(The problem): Output only the lines that run from the one with "You are a computer-use agent. The height" to the final line of the material, exactly as they are written.

(Source data):
□ □ □

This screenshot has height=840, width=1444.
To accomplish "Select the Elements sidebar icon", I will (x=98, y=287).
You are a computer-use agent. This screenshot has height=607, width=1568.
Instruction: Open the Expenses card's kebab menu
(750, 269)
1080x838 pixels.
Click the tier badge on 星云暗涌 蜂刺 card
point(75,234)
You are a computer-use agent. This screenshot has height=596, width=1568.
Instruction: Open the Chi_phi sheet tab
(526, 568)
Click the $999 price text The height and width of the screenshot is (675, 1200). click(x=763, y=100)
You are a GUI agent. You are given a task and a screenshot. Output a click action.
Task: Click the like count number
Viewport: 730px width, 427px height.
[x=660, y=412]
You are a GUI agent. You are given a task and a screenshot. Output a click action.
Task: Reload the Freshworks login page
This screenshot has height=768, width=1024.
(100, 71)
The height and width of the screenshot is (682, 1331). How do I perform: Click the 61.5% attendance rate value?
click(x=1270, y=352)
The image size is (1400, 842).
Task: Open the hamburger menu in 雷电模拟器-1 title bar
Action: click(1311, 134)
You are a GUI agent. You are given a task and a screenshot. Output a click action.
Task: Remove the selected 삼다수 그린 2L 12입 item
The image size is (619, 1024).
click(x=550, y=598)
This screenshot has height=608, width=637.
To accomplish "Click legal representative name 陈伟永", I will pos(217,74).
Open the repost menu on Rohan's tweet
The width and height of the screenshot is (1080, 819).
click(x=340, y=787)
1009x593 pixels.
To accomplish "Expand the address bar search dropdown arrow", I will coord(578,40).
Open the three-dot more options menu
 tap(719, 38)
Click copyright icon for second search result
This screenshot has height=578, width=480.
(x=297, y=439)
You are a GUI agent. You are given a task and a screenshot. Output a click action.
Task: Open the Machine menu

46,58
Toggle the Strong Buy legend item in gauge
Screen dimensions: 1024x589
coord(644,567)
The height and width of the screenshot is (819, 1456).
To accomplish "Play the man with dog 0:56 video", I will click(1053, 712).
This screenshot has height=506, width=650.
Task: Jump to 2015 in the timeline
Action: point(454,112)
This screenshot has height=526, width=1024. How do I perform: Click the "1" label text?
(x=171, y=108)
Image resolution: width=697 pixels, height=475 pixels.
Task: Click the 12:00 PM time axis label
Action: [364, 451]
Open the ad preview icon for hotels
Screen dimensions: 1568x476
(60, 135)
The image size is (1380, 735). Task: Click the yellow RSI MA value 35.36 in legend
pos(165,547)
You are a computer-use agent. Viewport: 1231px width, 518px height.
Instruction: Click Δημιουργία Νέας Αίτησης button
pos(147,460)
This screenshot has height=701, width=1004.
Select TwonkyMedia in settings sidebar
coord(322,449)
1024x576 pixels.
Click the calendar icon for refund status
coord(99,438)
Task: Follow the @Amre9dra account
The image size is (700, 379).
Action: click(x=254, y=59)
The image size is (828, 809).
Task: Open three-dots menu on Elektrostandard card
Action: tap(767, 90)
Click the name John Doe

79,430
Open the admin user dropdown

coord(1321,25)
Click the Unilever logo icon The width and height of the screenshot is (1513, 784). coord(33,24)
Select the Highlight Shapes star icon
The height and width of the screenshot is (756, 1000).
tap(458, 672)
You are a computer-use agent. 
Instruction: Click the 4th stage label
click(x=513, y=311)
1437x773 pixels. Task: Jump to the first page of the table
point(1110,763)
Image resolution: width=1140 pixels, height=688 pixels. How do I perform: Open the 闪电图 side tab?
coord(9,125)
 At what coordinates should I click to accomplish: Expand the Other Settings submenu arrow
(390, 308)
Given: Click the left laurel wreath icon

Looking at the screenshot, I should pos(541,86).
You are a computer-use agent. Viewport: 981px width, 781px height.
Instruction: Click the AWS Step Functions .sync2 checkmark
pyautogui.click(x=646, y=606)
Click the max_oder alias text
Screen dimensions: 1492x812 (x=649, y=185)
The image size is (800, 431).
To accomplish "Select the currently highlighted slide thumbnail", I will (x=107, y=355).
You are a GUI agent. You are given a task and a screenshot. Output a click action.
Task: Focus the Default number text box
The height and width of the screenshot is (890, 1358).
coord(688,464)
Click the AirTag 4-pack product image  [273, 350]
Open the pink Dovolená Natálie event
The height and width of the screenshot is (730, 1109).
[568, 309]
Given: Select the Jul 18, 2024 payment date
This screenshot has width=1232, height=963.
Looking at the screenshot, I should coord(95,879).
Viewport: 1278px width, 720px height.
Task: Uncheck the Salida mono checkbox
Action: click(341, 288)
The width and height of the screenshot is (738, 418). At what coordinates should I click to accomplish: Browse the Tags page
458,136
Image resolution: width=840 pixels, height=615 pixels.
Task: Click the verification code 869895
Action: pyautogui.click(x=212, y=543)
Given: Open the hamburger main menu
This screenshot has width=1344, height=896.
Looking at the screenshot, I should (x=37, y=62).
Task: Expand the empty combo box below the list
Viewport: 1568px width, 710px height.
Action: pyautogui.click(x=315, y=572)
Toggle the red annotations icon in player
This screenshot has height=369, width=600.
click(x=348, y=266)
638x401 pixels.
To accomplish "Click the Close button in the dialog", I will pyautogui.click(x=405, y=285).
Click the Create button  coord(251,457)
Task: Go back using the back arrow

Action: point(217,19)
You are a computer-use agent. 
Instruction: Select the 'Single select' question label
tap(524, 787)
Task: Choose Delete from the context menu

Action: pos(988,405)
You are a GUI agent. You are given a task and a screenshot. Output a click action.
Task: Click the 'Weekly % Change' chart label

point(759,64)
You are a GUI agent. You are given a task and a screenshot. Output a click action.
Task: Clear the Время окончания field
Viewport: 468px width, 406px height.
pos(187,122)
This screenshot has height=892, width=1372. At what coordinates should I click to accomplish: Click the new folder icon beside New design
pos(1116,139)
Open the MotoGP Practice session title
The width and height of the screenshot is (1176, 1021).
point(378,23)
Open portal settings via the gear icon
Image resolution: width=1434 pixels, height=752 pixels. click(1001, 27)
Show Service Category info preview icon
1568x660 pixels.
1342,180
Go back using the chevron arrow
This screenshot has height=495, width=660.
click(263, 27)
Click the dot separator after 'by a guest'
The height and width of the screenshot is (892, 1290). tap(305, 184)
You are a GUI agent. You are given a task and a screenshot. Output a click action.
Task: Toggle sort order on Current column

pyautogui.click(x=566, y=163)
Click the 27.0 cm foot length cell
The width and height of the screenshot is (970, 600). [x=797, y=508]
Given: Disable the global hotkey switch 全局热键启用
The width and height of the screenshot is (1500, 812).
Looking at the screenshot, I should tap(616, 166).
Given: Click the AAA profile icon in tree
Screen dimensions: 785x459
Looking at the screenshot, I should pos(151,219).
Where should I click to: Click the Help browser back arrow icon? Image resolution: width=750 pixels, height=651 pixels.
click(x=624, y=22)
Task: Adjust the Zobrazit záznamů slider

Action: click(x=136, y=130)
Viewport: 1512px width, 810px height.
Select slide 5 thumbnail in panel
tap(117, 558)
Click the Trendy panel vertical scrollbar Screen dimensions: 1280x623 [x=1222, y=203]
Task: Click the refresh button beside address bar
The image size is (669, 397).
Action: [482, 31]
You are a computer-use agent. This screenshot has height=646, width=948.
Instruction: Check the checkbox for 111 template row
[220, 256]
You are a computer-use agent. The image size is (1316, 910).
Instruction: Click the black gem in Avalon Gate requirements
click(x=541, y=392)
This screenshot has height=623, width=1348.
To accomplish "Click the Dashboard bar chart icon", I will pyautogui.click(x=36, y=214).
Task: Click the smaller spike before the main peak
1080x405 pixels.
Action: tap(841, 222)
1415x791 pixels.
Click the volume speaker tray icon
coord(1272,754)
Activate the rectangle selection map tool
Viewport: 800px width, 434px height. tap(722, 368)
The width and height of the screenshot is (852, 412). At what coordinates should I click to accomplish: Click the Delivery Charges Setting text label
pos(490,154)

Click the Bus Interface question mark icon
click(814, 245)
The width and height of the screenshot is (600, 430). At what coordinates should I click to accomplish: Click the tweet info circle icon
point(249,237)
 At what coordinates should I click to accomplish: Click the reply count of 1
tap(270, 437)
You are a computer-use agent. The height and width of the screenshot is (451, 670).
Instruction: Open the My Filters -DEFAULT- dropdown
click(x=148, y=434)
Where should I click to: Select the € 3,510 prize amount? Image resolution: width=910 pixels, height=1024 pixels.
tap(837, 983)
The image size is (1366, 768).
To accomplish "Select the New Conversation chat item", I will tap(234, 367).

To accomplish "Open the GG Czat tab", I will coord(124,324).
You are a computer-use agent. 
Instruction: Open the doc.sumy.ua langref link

□ □ □

(Exercise answer):
You are a computer-use agent. The height and width of the screenshot is (451, 670).
Instruction: Open the My Filters -DEFAULT- dropdown
click(x=148, y=434)
Where should I click to: Select the € 3,510 prize amount? Image resolution: width=910 pixels, height=1024 pixels.
tap(837, 983)
The image size is (1366, 768).
To accomplish "Select the New Conversation chat item", I will tap(234, 367).

To accomplish "Open the GG Czat tab", I will coord(124,324).
You are a computer-use agent. 
Instruction: Open the doc.sumy.ua langref link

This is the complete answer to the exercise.